Не может более подлежать сомнению и то, какое имя должна будет носить эта наука: в языке мы находим для нее лишь одно единственное слово. Все то, что сообщает нам о процессах в определенных пунктах пространства и времени, мы называем историей, и поэтому, если должна существовать наука, об этих процессах, она должна будет называться исторической наукой. К истории мы обращаемся всюду в тех случаях, где наш интерес не удовлетворяется естествознанием, так как этот интерес направлен на воззрительное и индивидуальное — то есть когда нас интересует сама действительность. Только история способна заполнить тот пробел, который неизбежно оставляет в нашем знании естествознание. История рассматривает действительность с совершенно иной точки зрения и пользуется совершенно иным методом. Впоследствии мы увидим, в чем состоит этот метод в частностях. Уже теперь можно установить, что его наиболее общая точка зрения должна отличаться от наиболее общей точки зрения естественных наук и даже быть противоположна последней. История может пытаться изображать действительность не таким образом, чтобы при этом имелось в виду общее, но лишь таким образом, что при этом имеется в виду частное, так как лишь частное действительно происходит.

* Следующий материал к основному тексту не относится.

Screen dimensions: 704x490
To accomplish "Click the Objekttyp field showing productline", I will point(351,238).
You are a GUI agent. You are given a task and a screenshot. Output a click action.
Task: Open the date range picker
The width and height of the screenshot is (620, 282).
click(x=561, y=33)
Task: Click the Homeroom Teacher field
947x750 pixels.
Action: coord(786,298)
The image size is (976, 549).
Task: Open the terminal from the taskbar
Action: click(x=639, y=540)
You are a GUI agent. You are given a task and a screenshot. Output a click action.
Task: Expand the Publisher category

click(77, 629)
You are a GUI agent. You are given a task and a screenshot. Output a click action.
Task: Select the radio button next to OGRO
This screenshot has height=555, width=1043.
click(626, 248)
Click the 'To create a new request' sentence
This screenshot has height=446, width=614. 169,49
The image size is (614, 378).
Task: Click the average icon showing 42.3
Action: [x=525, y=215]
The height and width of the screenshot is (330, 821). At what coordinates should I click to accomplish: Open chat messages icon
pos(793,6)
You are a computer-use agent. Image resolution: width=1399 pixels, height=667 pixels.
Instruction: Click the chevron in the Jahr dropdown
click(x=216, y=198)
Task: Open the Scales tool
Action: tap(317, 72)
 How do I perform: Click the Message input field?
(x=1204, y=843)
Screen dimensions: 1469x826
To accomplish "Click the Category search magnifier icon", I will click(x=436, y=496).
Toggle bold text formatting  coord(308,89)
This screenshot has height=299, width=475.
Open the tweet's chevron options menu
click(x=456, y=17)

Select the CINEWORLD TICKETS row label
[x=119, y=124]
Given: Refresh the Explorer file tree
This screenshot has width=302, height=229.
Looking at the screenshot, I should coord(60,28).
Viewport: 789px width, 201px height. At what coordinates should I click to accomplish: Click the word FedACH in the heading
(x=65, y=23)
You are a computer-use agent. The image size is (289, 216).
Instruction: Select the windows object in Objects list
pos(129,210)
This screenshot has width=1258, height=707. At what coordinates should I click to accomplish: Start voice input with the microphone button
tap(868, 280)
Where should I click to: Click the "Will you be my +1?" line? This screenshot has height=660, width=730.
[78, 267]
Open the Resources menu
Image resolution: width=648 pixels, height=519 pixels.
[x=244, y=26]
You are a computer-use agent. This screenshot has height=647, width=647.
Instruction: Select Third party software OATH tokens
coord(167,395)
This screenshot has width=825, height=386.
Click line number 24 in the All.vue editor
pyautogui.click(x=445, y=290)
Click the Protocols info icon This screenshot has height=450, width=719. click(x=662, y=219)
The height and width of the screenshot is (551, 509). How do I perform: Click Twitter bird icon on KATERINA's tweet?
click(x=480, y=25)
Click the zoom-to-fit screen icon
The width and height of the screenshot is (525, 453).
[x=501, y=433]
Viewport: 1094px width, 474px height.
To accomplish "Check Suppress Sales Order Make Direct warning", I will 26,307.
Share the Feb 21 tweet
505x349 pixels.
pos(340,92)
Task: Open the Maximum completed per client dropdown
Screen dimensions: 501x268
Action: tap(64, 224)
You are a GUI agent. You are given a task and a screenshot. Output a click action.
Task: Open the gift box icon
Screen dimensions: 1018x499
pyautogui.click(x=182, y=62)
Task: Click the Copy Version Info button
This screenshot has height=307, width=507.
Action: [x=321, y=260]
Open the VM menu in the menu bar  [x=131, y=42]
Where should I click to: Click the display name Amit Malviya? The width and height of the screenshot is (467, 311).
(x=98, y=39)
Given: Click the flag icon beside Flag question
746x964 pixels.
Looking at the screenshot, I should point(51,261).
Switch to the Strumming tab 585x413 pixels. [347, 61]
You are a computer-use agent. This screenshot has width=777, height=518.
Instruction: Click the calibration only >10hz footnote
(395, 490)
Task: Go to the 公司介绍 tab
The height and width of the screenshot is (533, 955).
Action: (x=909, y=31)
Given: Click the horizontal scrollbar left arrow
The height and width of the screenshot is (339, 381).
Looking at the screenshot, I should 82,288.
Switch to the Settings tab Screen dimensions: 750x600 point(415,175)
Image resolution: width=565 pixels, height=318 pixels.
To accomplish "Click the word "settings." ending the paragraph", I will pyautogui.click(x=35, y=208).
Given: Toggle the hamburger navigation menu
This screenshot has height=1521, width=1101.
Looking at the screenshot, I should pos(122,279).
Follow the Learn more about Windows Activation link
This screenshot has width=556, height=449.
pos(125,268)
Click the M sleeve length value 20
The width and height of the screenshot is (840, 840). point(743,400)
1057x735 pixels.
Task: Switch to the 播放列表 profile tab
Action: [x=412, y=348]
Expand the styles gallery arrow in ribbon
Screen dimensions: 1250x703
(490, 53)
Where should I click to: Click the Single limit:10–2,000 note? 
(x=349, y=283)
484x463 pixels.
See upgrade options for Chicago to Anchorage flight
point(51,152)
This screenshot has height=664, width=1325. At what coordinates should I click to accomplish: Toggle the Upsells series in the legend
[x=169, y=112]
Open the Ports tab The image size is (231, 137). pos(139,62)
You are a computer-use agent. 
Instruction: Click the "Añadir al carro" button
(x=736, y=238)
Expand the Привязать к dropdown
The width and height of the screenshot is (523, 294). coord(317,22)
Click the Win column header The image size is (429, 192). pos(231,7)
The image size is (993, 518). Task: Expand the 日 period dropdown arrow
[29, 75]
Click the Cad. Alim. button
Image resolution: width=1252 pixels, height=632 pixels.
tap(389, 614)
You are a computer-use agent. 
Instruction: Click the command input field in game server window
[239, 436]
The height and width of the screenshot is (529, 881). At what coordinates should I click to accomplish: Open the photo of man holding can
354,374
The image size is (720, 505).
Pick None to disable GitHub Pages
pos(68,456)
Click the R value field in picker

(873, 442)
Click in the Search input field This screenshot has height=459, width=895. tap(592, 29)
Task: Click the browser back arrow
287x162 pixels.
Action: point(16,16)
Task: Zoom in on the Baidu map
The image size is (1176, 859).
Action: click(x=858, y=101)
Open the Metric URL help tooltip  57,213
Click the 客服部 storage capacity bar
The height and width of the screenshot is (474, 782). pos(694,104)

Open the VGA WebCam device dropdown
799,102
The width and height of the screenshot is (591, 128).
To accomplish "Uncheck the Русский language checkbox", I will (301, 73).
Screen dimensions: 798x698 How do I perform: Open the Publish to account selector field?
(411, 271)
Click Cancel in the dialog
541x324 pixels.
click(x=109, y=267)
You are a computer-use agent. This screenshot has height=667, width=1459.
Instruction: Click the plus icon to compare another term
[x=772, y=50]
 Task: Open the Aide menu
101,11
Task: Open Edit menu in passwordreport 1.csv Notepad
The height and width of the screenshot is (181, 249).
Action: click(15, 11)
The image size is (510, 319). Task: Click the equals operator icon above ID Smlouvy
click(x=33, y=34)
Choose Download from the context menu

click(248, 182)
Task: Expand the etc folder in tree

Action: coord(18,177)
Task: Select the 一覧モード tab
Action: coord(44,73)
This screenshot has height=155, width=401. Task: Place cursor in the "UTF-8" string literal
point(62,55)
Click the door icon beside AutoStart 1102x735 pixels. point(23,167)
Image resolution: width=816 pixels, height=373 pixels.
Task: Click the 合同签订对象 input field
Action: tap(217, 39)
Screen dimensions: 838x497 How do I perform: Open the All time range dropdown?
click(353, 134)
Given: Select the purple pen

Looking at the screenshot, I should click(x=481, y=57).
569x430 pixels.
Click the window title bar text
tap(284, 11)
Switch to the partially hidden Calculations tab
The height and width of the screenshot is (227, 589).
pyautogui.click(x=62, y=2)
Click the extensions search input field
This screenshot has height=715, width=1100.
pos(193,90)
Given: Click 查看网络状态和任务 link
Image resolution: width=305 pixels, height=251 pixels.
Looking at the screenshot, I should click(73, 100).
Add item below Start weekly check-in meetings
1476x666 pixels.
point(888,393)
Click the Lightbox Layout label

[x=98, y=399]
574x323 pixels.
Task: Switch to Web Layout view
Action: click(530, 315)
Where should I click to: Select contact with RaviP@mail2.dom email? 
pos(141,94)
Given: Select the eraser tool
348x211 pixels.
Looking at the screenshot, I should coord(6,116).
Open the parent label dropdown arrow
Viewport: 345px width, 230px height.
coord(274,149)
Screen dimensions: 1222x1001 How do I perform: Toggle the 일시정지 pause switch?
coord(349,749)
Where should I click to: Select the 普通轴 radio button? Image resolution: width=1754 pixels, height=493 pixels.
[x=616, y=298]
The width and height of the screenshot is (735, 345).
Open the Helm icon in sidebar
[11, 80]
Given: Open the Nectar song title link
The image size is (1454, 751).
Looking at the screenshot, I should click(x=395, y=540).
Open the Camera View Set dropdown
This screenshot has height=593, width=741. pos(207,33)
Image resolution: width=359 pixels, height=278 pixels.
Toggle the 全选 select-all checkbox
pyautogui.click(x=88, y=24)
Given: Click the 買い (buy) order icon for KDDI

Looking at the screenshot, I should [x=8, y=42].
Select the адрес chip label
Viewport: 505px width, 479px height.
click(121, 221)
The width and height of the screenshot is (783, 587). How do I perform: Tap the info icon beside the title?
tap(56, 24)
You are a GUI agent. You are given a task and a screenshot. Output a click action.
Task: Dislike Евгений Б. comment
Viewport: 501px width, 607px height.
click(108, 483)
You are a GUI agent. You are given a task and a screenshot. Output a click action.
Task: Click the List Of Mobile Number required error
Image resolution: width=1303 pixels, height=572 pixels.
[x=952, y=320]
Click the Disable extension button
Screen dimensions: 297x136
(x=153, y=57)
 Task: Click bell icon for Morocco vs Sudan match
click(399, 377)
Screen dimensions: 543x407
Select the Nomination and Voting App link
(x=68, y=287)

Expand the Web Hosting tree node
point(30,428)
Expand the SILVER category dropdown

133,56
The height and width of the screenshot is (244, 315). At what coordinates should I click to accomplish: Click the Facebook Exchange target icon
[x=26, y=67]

Конечно, сообразно развитым выше соображениям, это, по-видимому, не много дает для логического обоснования истории как особой науки. Быть может, сторонники естественнонаучного метода скажут, что против этих определений понятий ничего нельзя возразить, но что благодаря им история, по существу, дела заранее лишается научности. Пусть рассмотрение действительности как природы, то есть так, что при этом имеется в виду общее, односторонне. Но можно полагать, что именно в этой односторонности и состоит сущность науки, и дело в том, чтобы применить этот односторонний метод и к предметам, которые до сих пор трактовались “лишь” исторически. Однако мы не думаем, что это возражение может иметь существенное значение. Считая его правильным, пришлось бы в то же время и утверждать, что никоим образом нельзя признавать историю наукой. Но мы не касаемся этого вопроса, и на первых порах ограничиваемся указанием на то, что название “история” во всяком случае может употребляться лишь для обозначения такой науки, которая сообщает нам то, что действительно произошло. Вся история ставила перед собой эту задачу. Раз мы знаем границы естественнонаучного образования понятий, мы знаем, что эта задача не по силам естествознанию, и этого для нас достаточно. Характеризовать какую-либо часть естествознания как историю кажется нам произвольной терминологией. Мы предполагаем здесь, что история должна трактоваться как наука о действительных процессах именно потому, что предметом научного интереса служит не только общее, но и частное. Мы живем среди индивидуального, и мы действительны лишь как индивидуумы. Требовалось бы еще доказать неправомерность интереса к частному. Пока это не доказано, утверждения вроде того, что только общее может служить предметом научного изображения, не имеют никакого значения, но содержат в себе лишь petitio principii наихудшего рода, что конечно, зачастую встречается в сочинениях естественнонаучных “историков”.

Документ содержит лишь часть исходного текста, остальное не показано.